[Textauszug]
Rede von Dr. Bernhard Knierim, Bahn für Alle, auf der 308. Montagsdemo am 1.2.2016
Unterirdisch nicht nur in Stuttgart: Warum es bei der Bahn hakt
Liebe Mit-Demonstrantinnen und -Demonstranten, liebe Kämpferinnen und Kämpfer für eine bessere Bahn!
Seit Dezember tönt es durch alle Medien: Die Deutsche Bahn AG ist in einer erheblichen Schieflage – und damit ist nicht der wahrhaft unterirdische schiefe Bahnhof hier in Stuttgart gemeint.
Für das Geschäftsjahr 2015 werden hohe Verluste erwartet. Was ist da los, wo doch die immer weiter explodierenden Kosten von Stuttgart 21 bislang noch gar nicht in der Bilanz stehen?
Es kriselt fast überall im Konzern: Der Schienengüterverkehr läuft nicht rund, die ganze internationale Logistik ebenso wenig, im Fernverkehr laufen die Fahrgäste zu den Bussen über, und im Regionalverkehr gibt es auch keine so lukrativen Verträge mehr wie noch vor einigen Jahren.
Früher waren die Zeiten aus Sicht der DB AG besser: Besonders der Nahverkehrsvertrag hier in Baden-Württemberg – ausgehandelt von einem gewissen Stefan Mappus, damals Staatssekretär im Ministerium für Verkehr und Umwelt, war legendär: Baden-Württemberg zahlt bis heute die höchsten Preise für die ältesten Regionalzüge. Das war das Geschenk des Landes als Gegenleistung dafür, dass die DB AG Stuttgart 21 baut. Denn damals war schon klar, dass sich das Projekt nicht rechnet. Aber so funktioniert halt Politik: Eine Hand wäscht die andere, gezahlt wird’s aus den öffentlichen Kassen.

[Rohdaten]
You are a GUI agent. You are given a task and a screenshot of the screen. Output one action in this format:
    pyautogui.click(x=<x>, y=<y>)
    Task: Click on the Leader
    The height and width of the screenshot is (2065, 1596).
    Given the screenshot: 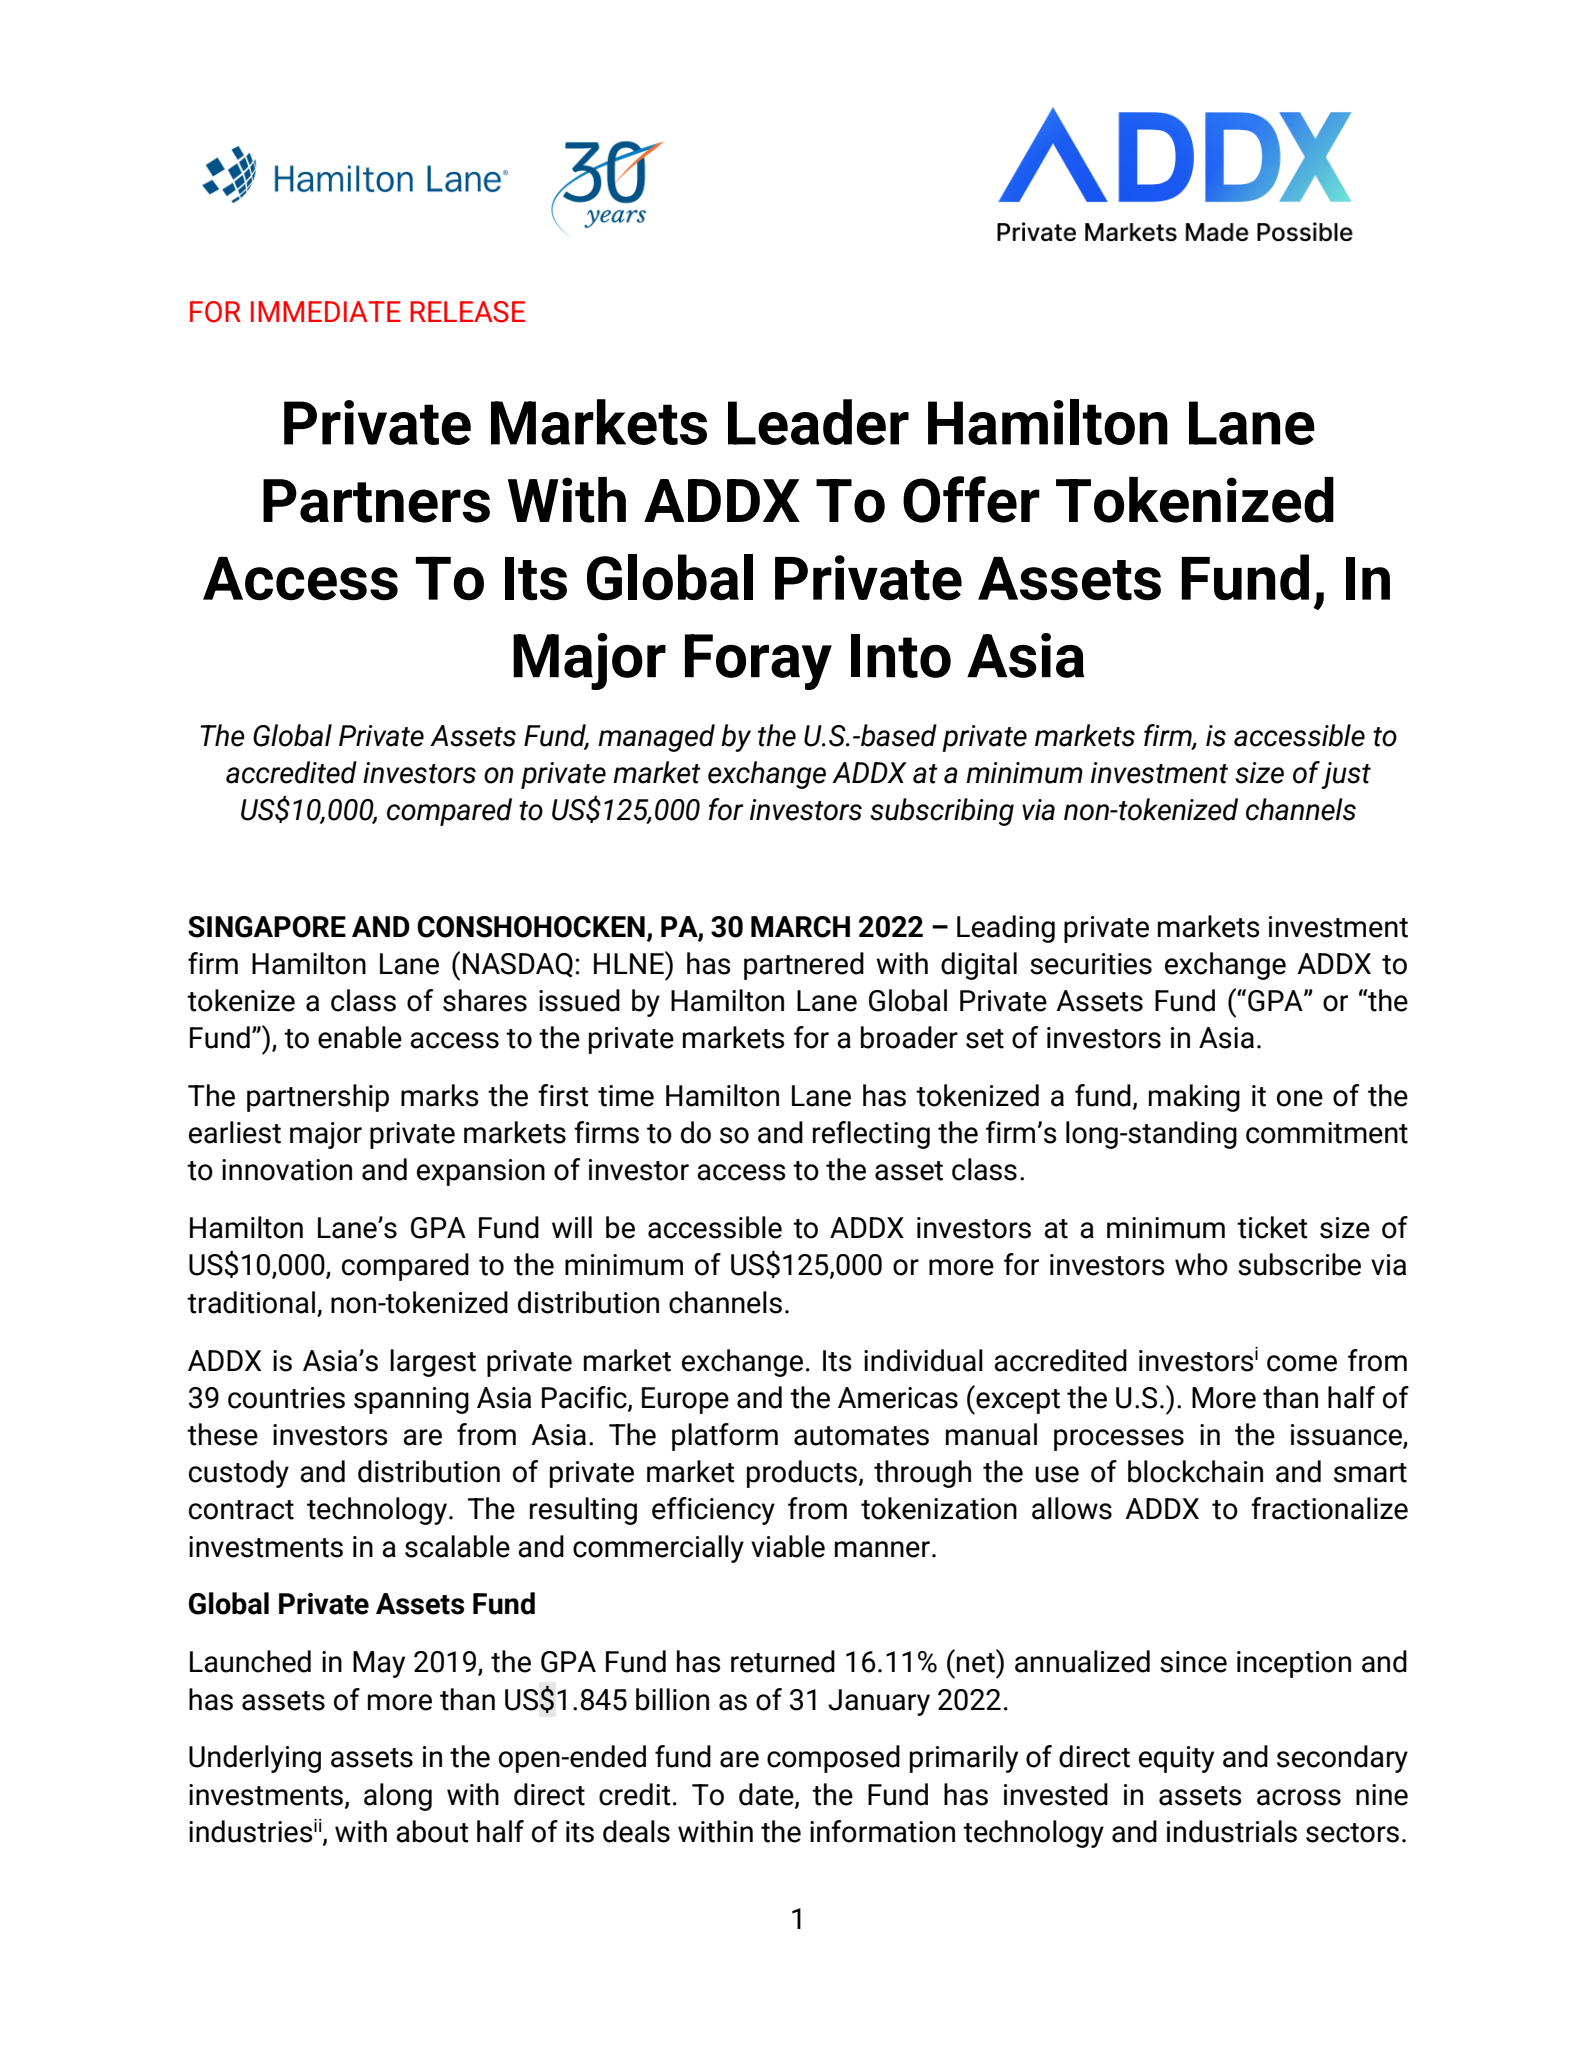 What is the action you would take?
    pyautogui.click(x=818, y=422)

[Aufgaben]
1. Welches Amt hatte Stefan Mappus laut dem Textauszug, als er den Nahverkehrsvertrag in Baden-Württemberg aushandelte?
2. Fasse den Textauszug in zwei Sätzen zusammen.

[Lösungen]
1. Er war Staatssekretär im Ministerium für Verkehr und Umwelt.

2. Die Deutsche Bahn AG ist in einer erheblichen Schieflage und erwartet für 2015 hohe Verluste, weil es fast überall im Konzern kriselt, vom Schienengüterverkehr über den Fernverkehr bis zum Regionalverkehr. Früher profitierte sie etwa vom Nahverkehrsvertrag in Baden-Württemberg, bei dem das Land die höchsten Preise für die ältesten Regionalzüge zahlt, als Gegenleistung dafür, dass die DB AG Stuttgart 21 baut.